**Exercise data**
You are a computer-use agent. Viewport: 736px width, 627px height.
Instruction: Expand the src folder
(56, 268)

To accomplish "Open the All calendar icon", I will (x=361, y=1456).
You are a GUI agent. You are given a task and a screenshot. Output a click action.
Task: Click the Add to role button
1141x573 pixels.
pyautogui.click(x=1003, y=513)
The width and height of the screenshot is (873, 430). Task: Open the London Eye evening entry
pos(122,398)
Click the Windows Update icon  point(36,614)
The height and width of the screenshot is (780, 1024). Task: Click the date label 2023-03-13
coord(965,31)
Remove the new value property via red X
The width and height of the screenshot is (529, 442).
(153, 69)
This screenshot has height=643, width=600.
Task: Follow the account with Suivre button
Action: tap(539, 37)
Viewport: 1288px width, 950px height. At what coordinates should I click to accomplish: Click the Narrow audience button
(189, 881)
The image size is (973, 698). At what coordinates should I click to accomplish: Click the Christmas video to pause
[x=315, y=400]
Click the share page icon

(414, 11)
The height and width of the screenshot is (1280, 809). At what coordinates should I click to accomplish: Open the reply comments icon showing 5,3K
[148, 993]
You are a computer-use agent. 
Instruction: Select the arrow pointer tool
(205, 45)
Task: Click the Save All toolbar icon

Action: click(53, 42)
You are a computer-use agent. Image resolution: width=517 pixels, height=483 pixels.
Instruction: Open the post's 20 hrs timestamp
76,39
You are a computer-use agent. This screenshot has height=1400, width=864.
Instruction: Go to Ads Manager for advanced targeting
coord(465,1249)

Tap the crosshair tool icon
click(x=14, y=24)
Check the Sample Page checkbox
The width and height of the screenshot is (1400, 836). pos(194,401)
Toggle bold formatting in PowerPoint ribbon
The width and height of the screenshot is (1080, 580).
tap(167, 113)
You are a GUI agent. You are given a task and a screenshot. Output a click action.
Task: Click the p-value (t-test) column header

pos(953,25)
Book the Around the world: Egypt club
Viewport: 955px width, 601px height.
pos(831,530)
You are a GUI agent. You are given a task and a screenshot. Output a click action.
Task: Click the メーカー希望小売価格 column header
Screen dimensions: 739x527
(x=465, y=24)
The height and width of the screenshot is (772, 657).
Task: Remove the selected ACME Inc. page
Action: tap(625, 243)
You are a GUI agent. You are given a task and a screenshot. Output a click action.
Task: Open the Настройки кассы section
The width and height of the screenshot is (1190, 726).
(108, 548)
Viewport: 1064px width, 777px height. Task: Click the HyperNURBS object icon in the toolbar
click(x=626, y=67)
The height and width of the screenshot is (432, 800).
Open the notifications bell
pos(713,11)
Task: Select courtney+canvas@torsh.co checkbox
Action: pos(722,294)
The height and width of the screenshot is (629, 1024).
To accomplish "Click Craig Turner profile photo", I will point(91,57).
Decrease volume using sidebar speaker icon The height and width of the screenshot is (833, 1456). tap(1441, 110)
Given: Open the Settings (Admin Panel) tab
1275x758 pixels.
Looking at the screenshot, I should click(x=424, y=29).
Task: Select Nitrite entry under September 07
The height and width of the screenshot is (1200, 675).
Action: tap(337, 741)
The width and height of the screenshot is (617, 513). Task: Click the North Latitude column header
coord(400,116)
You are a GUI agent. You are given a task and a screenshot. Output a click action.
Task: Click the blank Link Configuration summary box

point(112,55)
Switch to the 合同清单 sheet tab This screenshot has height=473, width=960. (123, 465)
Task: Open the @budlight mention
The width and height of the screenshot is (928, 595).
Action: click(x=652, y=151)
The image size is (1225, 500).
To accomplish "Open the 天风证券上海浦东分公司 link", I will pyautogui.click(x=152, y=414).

**Exercise**
Every entry must be given again exactly as it reads.

**Result of the task**
You are a computer-use agent. Viewport: 736px width, 627px height.
Instruction: Expand the src folder
(56, 268)

To accomplish "Open the All calendar icon", I will (x=361, y=1456).
You are a GUI agent. You are given a task and a screenshot. Output a click action.
Task: Click the Add to role button
1141x573 pixels.
pyautogui.click(x=1003, y=513)
The width and height of the screenshot is (873, 430). Task: Open the London Eye evening entry
pos(122,398)
Click the Windows Update icon  point(36,614)
The height and width of the screenshot is (780, 1024). Task: Click the date label 2023-03-13
coord(965,31)
Remove the new value property via red X
The width and height of the screenshot is (529, 442).
(153, 69)
This screenshot has height=643, width=600.
Task: Follow the account with Suivre button
Action: tap(539, 37)
Viewport: 1288px width, 950px height. At what coordinates should I click to accomplish: Click the Narrow audience button
(189, 881)
The image size is (973, 698). At what coordinates should I click to accomplish: Click the Christmas video to pause
[x=315, y=400]
Click the share page icon

(414, 11)
The height and width of the screenshot is (1280, 809). At what coordinates should I click to accomplish: Open the reply comments icon showing 5,3K
[148, 993]
You are a computer-use agent. 
Instruction: Select the arrow pointer tool
(205, 45)
Task: Click the Save All toolbar icon

Action: click(53, 42)
You are a computer-use agent. Image resolution: width=517 pixels, height=483 pixels.
Instruction: Open the post's 20 hrs timestamp
76,39
You are a computer-use agent. This screenshot has height=1400, width=864.
Instruction: Go to Ads Manager for advanced targeting
coord(465,1249)

Tap the crosshair tool icon
click(x=14, y=24)
Check the Sample Page checkbox
The width and height of the screenshot is (1400, 836). pos(194,401)
Toggle bold formatting in PowerPoint ribbon
The width and height of the screenshot is (1080, 580).
tap(167, 113)
You are a GUI agent. You are given a task and a screenshot. Output a click action.
Task: Click the p-value (t-test) column header

pos(953,25)
Book the Around the world: Egypt club
Viewport: 955px width, 601px height.
pos(831,530)
You are a GUI agent. You are given a task and a screenshot. Output a click action.
Task: Click the メーカー希望小売価格 column header
Screen dimensions: 739x527
(x=465, y=24)
The height and width of the screenshot is (772, 657).
Task: Remove the selected ACME Inc. page
Action: tap(625, 243)
You are a GUI agent. You are given a task and a screenshot. Output a click action.
Task: Open the Настройки кассы section
The width and height of the screenshot is (1190, 726).
(108, 548)
Viewport: 1064px width, 777px height. Task: Click the HyperNURBS object icon in the toolbar
click(x=626, y=67)
The height and width of the screenshot is (432, 800).
Open the notifications bell
pos(713,11)
Task: Select courtney+canvas@torsh.co checkbox
Action: pos(722,294)
The height and width of the screenshot is (629, 1024).
To accomplish "Click Craig Turner profile photo", I will point(91,57).
Decrease volume using sidebar speaker icon The height and width of the screenshot is (833, 1456). tap(1441, 110)
Given: Open the Settings (Admin Panel) tab
1275x758 pixels.
Looking at the screenshot, I should click(x=424, y=29).
Task: Select Nitrite entry under September 07
The height and width of the screenshot is (1200, 675).
Action: tap(337, 741)
The width and height of the screenshot is (617, 513). Task: Click the North Latitude column header
coord(400,116)
You are a GUI agent. You are given a task and a screenshot. Output a click action.
Task: Click the blank Link Configuration summary box

point(112,55)
Switch to the 合同清单 sheet tab This screenshot has height=473, width=960. (123, 465)
Task: Open the @budlight mention
The width and height of the screenshot is (928, 595).
Action: click(x=652, y=151)
The image size is (1225, 500).
To accomplish "Open the 天风证券上海浦东分公司 link", I will pyautogui.click(x=152, y=414).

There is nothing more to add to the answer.